▶ [Stated problem] Rewrite each line of the entries below as an item in a numbered list, omitting blank lines.

▶ [Data entries]
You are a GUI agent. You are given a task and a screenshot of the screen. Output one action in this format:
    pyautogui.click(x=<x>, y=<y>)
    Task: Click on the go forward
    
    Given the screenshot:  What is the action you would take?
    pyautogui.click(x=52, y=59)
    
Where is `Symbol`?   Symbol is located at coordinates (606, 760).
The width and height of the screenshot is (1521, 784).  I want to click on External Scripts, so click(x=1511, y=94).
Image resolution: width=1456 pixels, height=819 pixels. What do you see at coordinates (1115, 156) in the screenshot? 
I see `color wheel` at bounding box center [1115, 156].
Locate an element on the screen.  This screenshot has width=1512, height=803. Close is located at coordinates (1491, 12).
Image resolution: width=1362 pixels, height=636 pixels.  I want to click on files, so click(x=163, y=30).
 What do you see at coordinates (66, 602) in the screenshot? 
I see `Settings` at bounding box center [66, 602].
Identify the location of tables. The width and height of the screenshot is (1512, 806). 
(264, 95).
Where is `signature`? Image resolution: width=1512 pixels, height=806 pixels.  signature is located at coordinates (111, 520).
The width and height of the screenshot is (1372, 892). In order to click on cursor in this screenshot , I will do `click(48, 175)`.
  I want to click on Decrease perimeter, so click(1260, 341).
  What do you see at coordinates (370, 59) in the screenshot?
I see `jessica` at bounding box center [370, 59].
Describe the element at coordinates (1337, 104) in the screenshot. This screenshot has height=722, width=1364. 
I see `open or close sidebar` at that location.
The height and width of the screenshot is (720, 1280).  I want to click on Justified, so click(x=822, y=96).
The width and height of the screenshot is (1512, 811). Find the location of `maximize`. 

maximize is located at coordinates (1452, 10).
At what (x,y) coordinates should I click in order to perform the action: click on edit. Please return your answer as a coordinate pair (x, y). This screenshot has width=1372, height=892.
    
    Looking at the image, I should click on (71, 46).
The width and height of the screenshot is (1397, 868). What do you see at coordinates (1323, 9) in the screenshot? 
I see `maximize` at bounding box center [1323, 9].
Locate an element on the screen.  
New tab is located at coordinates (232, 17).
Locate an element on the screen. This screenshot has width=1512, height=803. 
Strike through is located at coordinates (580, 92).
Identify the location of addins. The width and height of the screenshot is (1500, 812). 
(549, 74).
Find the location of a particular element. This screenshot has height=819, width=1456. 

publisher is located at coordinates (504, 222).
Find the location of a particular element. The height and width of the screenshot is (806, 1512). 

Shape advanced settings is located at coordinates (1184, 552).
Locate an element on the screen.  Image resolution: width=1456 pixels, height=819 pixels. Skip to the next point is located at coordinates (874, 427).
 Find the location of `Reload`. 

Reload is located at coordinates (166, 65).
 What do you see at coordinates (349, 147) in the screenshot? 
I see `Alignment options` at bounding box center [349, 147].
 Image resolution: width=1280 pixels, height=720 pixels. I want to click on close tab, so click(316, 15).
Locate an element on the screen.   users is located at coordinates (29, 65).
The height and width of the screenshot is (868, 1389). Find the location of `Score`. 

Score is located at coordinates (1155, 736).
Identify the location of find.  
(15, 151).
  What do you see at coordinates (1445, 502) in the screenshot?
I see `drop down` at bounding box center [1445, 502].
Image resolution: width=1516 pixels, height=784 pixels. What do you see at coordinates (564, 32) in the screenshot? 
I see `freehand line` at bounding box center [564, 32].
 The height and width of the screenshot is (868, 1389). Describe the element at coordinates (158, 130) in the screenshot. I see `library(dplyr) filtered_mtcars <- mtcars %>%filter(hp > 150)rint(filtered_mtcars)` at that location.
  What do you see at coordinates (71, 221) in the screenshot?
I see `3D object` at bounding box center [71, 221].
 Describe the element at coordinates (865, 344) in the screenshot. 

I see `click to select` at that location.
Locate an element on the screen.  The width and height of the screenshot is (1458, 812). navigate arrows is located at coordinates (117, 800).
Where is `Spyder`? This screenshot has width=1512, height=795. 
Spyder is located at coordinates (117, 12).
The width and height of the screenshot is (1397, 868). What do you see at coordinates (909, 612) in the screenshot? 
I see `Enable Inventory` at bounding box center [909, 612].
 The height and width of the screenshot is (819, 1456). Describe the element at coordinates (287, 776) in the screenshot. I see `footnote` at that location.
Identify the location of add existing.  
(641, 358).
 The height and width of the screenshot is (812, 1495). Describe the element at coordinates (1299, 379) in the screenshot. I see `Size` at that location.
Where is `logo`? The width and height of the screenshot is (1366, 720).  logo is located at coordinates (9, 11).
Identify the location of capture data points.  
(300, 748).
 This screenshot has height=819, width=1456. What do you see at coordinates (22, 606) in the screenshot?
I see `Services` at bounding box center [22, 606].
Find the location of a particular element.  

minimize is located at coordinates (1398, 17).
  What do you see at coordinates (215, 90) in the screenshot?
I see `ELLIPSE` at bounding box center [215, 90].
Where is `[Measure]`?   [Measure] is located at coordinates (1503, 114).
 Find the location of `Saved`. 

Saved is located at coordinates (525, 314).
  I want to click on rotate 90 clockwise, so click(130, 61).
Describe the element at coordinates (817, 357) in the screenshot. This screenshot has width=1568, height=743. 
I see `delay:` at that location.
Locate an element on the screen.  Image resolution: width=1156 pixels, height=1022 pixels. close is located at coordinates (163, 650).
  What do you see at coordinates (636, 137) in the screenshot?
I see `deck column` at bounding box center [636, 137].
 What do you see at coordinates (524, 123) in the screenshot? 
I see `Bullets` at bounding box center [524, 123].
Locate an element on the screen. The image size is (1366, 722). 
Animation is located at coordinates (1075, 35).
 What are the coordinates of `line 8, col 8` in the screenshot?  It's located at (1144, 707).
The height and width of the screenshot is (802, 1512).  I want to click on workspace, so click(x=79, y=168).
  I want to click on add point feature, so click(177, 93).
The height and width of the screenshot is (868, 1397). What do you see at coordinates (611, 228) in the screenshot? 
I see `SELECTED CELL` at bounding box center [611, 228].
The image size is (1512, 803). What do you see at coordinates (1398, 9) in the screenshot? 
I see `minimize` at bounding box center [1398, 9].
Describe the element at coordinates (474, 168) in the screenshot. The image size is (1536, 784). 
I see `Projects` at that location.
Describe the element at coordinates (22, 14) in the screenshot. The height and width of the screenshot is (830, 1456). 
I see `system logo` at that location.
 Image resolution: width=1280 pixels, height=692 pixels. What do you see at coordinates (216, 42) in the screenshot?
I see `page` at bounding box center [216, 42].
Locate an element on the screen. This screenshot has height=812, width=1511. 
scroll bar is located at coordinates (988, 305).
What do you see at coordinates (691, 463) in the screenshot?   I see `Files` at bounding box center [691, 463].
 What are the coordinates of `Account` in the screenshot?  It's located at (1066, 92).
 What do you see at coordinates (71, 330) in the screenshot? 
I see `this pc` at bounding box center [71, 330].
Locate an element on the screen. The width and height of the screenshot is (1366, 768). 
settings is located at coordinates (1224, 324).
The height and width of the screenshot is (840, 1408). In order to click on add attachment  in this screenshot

▶ [Response to this task]
1. You are a GUI agent. You are given a task and a screenshot of the screen. Output one action in this format:
2.     pyautogui.click(x=<x>, y=<y>)
3.     Task: Click on the go forward
4.     Given the screenshot:  What is the action you would take?
5.     pyautogui.click(x=52, y=59)
6. Where is `Symbol`?   Symbol is located at coordinates (606, 760).
7. The width and height of the screenshot is (1521, 784).  I want to click on External Scripts, so click(x=1511, y=94).
8. Image resolution: width=1456 pixels, height=819 pixels. What do you see at coordinates (1115, 156) in the screenshot? 
9. I see `color wheel` at bounding box center [1115, 156].
10. Locate an element on the screen.  This screenshot has width=1512, height=803. Close is located at coordinates (1491, 12).
11. Image resolution: width=1362 pixels, height=636 pixels.  I want to click on files, so click(x=163, y=30).
12.  What do you see at coordinates (66, 602) in the screenshot? 
13. I see `Settings` at bounding box center [66, 602].
14. Identify the location of tables. The width and height of the screenshot is (1512, 806). 
15. (264, 95).
16. Where is `signature`? Image resolution: width=1512 pixels, height=806 pixels.  signature is located at coordinates (111, 520).
17. The width and height of the screenshot is (1372, 892). In order to click on cursor in this screenshot , I will do `click(48, 175)`.
18.   I want to click on Decrease perimeter, so click(1260, 341).
19.   What do you see at coordinates (370, 59) in the screenshot?
20. I see `jessica` at bounding box center [370, 59].
21. Describe the element at coordinates (1337, 104) in the screenshot. This screenshot has height=722, width=1364. 
22. I see `open or close sidebar` at that location.
23. The height and width of the screenshot is (720, 1280).  I want to click on Justified, so click(x=822, y=96).
24. The width and height of the screenshot is (1512, 811). Find the location of `maximize`. 
25. maximize is located at coordinates (1452, 10).
26. At what (x,y) coordinates should I click in order to perform the action: click on edit. Please return your answer as a coordinate pair (x, y). This screenshot has width=1372, height=892.
27.     Looking at the image, I should click on (71, 46).
28. The width and height of the screenshot is (1397, 868). What do you see at coordinates (1323, 9) in the screenshot? 
29. I see `maximize` at bounding box center [1323, 9].
30. Locate an element on the screen.  
31. New tab is located at coordinates (232, 17).
32. Locate an element on the screen. This screenshot has width=1512, height=803. 
33. Strike through is located at coordinates (580, 92).
34. Identify the location of addins. The width and height of the screenshot is (1500, 812). 
35. (549, 74).
36. Find the location of a particular element. This screenshot has height=819, width=1456. 
37. publisher is located at coordinates (504, 222).
38. Find the location of a particular element. The height and width of the screenshot is (806, 1512). 
39. Shape advanced settings is located at coordinates (1184, 552).
40. Locate an element on the screen.  Image resolution: width=1456 pixels, height=819 pixels. Skip to the next point is located at coordinates (874, 427).
41.  Find the location of `Reload`. 
42. Reload is located at coordinates (166, 65).
43.  What do you see at coordinates (349, 147) in the screenshot? 
44. I see `Alignment options` at bounding box center [349, 147].
45.  Image resolution: width=1280 pixels, height=720 pixels. I want to click on close tab, so click(316, 15).
46. Locate an element on the screen.   users is located at coordinates (29, 65).
47. The height and width of the screenshot is (868, 1389). Find the location of `Score`. 
48. Score is located at coordinates (1155, 736).
49. Identify the location of find.  
50. (15, 151).
51.   What do you see at coordinates (1445, 502) in the screenshot?
52. I see `drop down` at bounding box center [1445, 502].
53. Image resolution: width=1516 pixels, height=784 pixels. What do you see at coordinates (564, 32) in the screenshot? 
54. I see `freehand line` at bounding box center [564, 32].
55.  The height and width of the screenshot is (868, 1389). Describe the element at coordinates (158, 130) in the screenshot. I see `library(dplyr) filtered_mtcars <- mtcars %>%filter(hp > 150)rint(filtered_mtcars)` at that location.
56.   What do you see at coordinates (71, 221) in the screenshot?
57. I see `3D object` at bounding box center [71, 221].
58.  Describe the element at coordinates (865, 344) in the screenshot. 
59. I see `click to select` at that location.
60. Locate an element on the screen.  The width and height of the screenshot is (1458, 812). navigate arrows is located at coordinates (117, 800).
61. Where is `Spyder`? This screenshot has width=1512, height=795. 
62. Spyder is located at coordinates (117, 12).
63. The width and height of the screenshot is (1397, 868). What do you see at coordinates (909, 612) in the screenshot? 
64. I see `Enable Inventory` at bounding box center [909, 612].
65.  The height and width of the screenshot is (819, 1456). Describe the element at coordinates (287, 776) in the screenshot. I see `footnote` at that location.
66. Identify the location of add existing.  
67. (641, 358).
68.  The height and width of the screenshot is (812, 1495). Describe the element at coordinates (1299, 379) in the screenshot. I see `Size` at that location.
69. Where is `logo`? The width and height of the screenshot is (1366, 720).  logo is located at coordinates (9, 11).
70. Identify the location of capture data points.  
71. (300, 748).
72.  This screenshot has height=819, width=1456. What do you see at coordinates (22, 606) in the screenshot?
73. I see `Services` at bounding box center [22, 606].
74. Find the location of a particular element.  
75. minimize is located at coordinates (1398, 17).
76.   What do you see at coordinates (215, 90) in the screenshot?
77. I see `ELLIPSE` at bounding box center [215, 90].
78. Where is `[Measure]`?   [Measure] is located at coordinates (1503, 114).
79.  Find the location of `Saved`. 
80. Saved is located at coordinates (525, 314).
81.   I want to click on rotate 90 clockwise, so click(130, 61).
82. Describe the element at coordinates (817, 357) in the screenshot. This screenshot has width=1568, height=743. 
83. I see `delay:` at that location.
84. Locate an element on the screen.  Image resolution: width=1156 pixels, height=1022 pixels. close is located at coordinates (163, 650).
85.   What do you see at coordinates (636, 137) in the screenshot?
86. I see `deck column` at bounding box center [636, 137].
87.  What do you see at coordinates (524, 123) in the screenshot? 
88. I see `Bullets` at bounding box center [524, 123].
89. Locate an element on the screen. The image size is (1366, 722). 
90. Animation is located at coordinates (1075, 35).
91.  What are the coordinates of `line 8, col 8` in the screenshot?  It's located at (1144, 707).
92. The height and width of the screenshot is (802, 1512).  I want to click on workspace, so click(x=79, y=168).
93.   I want to click on add point feature, so click(177, 93).
94. The height and width of the screenshot is (868, 1397). What do you see at coordinates (611, 228) in the screenshot? 
95. I see `SELECTED CELL` at bounding box center [611, 228].
96. The image size is (1512, 803). What do you see at coordinates (1398, 9) in the screenshot? 
97. I see `minimize` at bounding box center [1398, 9].
98. Describe the element at coordinates (474, 168) in the screenshot. The image size is (1536, 784). 
99. I see `Projects` at that location.
100. Describe the element at coordinates (22, 14) in the screenshot. The height and width of the screenshot is (830, 1456). 
101. I see `system logo` at that location.
102.  Image resolution: width=1280 pixels, height=692 pixels. What do you see at coordinates (216, 42) in the screenshot?
103. I see `page` at bounding box center [216, 42].
104. Locate an element on the screen. This screenshot has height=812, width=1511. 
105. scroll bar is located at coordinates (988, 305).
106. What do you see at coordinates (691, 463) in the screenshot?   I see `Files` at bounding box center [691, 463].
107.  What are the coordinates of `Account` in the screenshot?  It's located at (1066, 92).
108.  What do you see at coordinates (71, 330) in the screenshot? 
109. I see `this pc` at bounding box center [71, 330].
110. Locate an element on the screen. The width and height of the screenshot is (1366, 768). 
111. settings is located at coordinates (1224, 324).
112. The height and width of the screenshot is (840, 1408). In order to click on add attachment  in this screenshot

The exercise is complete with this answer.